Commentary

Pulpit Freedom Hasn’t Existed in America Since 1954

Erik Stanley
By Erik Stanley | August 17, 2016 | 10:48 AM EDT

(AP Photo/Gerald Herbert)

While it’s perfectly okay for people to have different opinions about what churches should say from the pulpit, especially with regard to politics, what’s not okay is for the federal government—rather than congregations themselves—to be in charge of what is said. And it won’t do to dangle the threat of taxing the church if it won’t comply. That’s why the Johnson Amendment has to go.

The Tax Code’s restriction on political speech by non-profit organizations is popularly known as the Johnson Amendment, named after its sponsor, Lyndon Johnson, who maneuvered the levers of senatorial power to insert the provision into a massive tax overhaul bill in 1954. Congress passed that bill without any thought about its impact on the constitutionally protected freedoms of churches, and Johnson wasn’t targeting them either. It was a rank incumbent-protection measure specifically designed to silence two nonprofit organizations opposing Johnson’s Senate run because they thought he was soft on communism.

With all due respect to a recent Washington Post editorial that accurately observed that “the law and accompanying IRS regulations are not models of legal clarity,” it gets things wrong when it thinks that the Internal Revenue Service can enforce the Johnson Amendment “discreetly and with as much evenhandedness as possible.” Does anyone seriously think that the IRS, which has been at the core of multiple scandals regarding investigations of non-profit organizations—and even struck up a deal as part of a legal settlement to create new secret procedures for investigating churches—can be trusted to do this?

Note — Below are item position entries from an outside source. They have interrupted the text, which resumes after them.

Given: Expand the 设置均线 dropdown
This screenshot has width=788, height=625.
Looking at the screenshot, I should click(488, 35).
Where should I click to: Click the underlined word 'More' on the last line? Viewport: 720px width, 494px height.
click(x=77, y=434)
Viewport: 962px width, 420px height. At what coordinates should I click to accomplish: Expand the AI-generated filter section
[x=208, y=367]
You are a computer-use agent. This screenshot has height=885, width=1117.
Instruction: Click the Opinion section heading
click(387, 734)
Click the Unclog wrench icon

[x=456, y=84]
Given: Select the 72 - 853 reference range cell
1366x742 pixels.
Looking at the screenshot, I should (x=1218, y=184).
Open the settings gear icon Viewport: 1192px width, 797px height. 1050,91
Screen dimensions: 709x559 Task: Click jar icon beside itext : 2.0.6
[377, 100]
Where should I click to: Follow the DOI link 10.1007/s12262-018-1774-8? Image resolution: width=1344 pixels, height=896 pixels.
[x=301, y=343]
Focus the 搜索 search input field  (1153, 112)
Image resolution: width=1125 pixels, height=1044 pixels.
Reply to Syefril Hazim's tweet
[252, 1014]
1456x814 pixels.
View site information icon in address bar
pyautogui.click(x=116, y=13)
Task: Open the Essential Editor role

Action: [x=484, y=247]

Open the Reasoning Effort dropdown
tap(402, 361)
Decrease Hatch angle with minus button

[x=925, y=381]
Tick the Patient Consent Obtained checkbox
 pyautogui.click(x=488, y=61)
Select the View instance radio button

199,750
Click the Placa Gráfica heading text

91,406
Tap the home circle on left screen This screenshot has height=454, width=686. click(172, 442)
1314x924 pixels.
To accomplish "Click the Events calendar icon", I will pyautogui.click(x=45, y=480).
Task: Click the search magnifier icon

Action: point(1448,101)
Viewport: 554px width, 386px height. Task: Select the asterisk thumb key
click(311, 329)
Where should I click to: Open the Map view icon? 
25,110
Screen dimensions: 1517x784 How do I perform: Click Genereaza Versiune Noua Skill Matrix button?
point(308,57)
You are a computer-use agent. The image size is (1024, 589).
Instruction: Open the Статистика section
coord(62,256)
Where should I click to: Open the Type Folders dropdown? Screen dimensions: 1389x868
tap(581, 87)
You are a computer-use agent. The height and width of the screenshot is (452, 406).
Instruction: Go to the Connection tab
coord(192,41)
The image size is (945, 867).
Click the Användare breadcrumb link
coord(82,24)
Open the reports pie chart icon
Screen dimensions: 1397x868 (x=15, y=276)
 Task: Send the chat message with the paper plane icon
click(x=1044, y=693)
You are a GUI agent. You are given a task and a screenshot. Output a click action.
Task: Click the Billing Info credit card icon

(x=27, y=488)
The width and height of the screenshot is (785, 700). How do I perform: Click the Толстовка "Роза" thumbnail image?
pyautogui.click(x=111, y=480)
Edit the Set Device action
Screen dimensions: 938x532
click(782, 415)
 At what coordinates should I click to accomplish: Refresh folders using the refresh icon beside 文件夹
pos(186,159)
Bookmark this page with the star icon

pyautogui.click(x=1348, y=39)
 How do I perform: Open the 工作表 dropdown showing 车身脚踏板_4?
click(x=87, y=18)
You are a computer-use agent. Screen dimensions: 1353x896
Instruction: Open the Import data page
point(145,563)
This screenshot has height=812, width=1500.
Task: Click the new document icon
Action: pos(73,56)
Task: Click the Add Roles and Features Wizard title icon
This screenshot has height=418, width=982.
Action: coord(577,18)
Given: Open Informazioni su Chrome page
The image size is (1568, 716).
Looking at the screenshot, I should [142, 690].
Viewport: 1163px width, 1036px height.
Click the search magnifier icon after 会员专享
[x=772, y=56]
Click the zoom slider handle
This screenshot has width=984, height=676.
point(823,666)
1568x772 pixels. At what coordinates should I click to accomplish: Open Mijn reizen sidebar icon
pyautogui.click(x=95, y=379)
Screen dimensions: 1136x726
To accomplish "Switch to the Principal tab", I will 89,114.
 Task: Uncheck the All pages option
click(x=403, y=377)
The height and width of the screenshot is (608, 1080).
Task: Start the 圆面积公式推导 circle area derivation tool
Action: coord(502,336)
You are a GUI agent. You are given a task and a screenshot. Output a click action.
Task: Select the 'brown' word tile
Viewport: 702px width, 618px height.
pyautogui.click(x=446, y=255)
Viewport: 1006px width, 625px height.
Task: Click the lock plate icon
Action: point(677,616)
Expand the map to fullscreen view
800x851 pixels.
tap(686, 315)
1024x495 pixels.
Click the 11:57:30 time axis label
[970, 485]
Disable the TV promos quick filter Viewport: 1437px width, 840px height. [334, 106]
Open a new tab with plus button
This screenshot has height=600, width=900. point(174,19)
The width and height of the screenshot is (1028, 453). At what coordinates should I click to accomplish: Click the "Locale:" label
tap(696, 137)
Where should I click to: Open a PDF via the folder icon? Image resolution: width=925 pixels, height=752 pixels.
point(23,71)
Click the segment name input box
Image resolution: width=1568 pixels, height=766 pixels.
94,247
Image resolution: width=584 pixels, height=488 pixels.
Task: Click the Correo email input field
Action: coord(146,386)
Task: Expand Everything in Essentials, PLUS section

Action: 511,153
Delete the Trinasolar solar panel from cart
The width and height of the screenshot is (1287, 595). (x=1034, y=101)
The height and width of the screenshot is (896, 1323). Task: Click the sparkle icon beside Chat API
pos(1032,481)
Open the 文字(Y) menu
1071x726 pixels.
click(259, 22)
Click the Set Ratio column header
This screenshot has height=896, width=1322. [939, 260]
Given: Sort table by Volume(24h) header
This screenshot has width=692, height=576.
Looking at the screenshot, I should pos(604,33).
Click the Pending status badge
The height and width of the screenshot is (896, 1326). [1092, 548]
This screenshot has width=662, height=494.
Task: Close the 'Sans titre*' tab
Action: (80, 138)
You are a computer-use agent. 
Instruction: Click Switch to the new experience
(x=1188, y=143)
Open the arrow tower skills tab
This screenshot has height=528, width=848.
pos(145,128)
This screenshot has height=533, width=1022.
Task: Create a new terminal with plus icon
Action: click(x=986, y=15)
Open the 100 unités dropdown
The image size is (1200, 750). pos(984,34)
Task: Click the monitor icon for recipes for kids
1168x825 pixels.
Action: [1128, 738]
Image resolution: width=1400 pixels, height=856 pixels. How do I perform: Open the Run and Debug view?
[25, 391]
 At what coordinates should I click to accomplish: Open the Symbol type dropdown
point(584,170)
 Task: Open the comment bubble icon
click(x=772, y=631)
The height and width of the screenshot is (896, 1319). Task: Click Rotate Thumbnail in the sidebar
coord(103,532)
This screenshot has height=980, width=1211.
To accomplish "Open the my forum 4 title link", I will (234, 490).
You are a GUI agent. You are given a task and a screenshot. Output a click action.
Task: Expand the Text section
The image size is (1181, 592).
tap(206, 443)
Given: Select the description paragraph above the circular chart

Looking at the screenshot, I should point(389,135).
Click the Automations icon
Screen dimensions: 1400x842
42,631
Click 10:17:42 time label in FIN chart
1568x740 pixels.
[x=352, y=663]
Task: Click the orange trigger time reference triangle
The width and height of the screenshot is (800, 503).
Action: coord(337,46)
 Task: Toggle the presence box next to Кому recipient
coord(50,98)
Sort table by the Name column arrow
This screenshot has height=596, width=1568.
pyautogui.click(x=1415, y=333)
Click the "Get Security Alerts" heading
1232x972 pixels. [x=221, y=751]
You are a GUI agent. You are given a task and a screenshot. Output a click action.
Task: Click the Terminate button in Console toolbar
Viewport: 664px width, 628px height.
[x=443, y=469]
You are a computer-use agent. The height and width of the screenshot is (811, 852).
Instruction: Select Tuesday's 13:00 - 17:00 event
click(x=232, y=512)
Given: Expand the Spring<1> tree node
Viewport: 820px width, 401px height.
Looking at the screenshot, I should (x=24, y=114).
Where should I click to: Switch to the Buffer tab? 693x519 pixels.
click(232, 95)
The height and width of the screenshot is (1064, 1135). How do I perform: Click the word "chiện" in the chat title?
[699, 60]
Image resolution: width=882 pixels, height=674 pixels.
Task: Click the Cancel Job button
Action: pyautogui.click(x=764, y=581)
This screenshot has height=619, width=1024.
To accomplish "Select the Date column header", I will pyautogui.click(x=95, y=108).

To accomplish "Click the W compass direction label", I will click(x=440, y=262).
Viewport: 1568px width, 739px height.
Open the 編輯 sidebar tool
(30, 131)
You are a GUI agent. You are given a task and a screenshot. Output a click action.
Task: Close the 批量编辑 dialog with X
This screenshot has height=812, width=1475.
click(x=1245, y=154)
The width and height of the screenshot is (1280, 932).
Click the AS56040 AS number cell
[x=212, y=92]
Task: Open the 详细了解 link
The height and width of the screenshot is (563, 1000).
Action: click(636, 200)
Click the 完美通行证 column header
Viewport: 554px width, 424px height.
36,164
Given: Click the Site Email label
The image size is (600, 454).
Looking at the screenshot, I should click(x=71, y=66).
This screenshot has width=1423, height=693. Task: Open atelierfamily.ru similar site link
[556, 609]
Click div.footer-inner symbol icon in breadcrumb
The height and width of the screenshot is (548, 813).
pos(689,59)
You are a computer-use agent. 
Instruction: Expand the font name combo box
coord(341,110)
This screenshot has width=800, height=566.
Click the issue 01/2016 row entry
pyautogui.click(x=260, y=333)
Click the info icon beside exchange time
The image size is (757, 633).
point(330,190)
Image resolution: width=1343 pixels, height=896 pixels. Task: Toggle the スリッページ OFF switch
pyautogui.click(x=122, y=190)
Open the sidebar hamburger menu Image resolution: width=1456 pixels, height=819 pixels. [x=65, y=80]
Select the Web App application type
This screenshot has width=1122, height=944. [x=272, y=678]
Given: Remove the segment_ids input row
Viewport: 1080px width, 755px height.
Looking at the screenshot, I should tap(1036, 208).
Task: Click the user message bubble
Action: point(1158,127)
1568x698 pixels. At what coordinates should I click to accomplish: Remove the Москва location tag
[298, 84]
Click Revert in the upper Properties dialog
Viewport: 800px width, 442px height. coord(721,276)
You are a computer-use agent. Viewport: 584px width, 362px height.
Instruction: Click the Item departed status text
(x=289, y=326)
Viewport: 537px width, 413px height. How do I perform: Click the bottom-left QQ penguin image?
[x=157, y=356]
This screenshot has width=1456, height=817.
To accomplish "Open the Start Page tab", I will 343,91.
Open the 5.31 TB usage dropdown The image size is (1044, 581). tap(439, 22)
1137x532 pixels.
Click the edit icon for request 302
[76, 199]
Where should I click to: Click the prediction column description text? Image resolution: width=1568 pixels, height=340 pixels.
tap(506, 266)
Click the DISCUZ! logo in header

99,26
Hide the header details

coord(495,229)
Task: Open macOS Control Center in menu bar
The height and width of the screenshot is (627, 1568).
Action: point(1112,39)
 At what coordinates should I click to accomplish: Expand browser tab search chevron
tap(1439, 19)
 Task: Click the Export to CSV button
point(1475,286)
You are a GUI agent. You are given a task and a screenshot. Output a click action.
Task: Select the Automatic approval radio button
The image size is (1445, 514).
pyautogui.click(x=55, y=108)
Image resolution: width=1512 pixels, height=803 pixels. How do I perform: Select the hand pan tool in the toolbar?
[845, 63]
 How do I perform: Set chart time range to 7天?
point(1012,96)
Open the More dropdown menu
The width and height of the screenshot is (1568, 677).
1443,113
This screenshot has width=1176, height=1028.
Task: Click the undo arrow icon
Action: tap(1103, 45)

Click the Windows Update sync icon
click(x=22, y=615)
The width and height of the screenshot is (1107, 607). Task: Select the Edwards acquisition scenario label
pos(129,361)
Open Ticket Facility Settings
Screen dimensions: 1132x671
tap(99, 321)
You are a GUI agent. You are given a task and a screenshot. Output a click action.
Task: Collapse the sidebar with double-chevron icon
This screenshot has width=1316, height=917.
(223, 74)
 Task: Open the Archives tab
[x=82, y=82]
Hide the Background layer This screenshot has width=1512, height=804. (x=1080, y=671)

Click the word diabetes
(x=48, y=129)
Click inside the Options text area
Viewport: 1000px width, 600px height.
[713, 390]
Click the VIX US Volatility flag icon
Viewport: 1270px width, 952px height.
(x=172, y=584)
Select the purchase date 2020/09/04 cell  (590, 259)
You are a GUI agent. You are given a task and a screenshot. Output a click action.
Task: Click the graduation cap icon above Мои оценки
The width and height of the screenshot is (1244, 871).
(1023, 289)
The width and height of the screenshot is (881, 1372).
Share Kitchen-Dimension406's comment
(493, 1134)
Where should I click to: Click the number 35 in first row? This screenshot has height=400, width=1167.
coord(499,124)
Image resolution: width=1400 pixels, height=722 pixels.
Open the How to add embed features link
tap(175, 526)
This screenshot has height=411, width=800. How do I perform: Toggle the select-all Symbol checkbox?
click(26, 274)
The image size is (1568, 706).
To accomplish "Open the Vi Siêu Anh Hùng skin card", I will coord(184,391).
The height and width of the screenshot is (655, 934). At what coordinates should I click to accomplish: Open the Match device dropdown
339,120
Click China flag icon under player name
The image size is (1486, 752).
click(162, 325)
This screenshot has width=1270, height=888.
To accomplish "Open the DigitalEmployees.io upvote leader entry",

The editorial rightly highlights the vagueness of the law and admits that the Johnson Amendment “unavoidably … puts government in the business of evaluating speech’s content and is bound to have a chilling effect on someone.” That’s an understatement. Just ask any number of pastors, and they’ll tell you they have no idea exactly what is or isn’t prohibited speech when it comes to candidates or elections. So most just say nothing, and only an intrepid few may decide to shoot in the dark and hope for the best. This only magnifies the problem. Pastors are intimidated because they don’t know what the IRS thinks they can or can’t say.

The reason there are few reported instances of enforcement by the IRS is because most churches are afraid of the IRS and the penalties the agency can levy for a misstep. Also, audits are confidential, so no one really knows how many churches have been intimidated into silence by an IRS audit over the years.

As the history proves, the Johnson Amendment is not some grand bargain the government made with churches. First of all, a tax exemption is not a government subsidy—otherwise we’d have to say that the government is subsidizing everything it exempts, including the religious ceremonies of churches. The Supreme Court has made that even more clear by recognizing that the government cannot condition the receipt of something like tax exemption on the surrender of constitutional rights. If that were allowed, the government could mandate that churches which refuse to quarter troops will lose their tax exemption. The argument is preposterous.

Second, fixing the Johnson Amendment doesn’t mean that churches will be turned into political action committees or that dark money will flow from 501(c)(3) organizations into politics because, let’s not forget, churches weren’t under this restriction until 1954. They frequently spoke out on candidates before then, and there was no legal or constitutional crisis. As noted, the Johnson Amendment wasn’t created to address any problem going on with churches because no such problem existed. Churches simply got inadvertently swept up in Johnson’s scheme. As for the fear that nonprofit coffers will be opened to political contributions or expenditures, plenty of legitimate avenues exist to address that concern without keeping in place a law that forces someone to give up a constitutionally protected freedom.

Pulpit freedom won’t truly exist in America until something is done about the Johnson Amendment. My employer, Alliance Defending Freedom, has been and is committed through its Pulpit Freedom Sunday movement to ensuring that every pastor enjoys the right to speak freely from the pulpit on all matters of life, and that the government has no say in what pastors can preach to their congregations.

Erik Stanley is senior counsel with Alliance Defending Freedom and heads its Pulpit Freedom Sunday effort.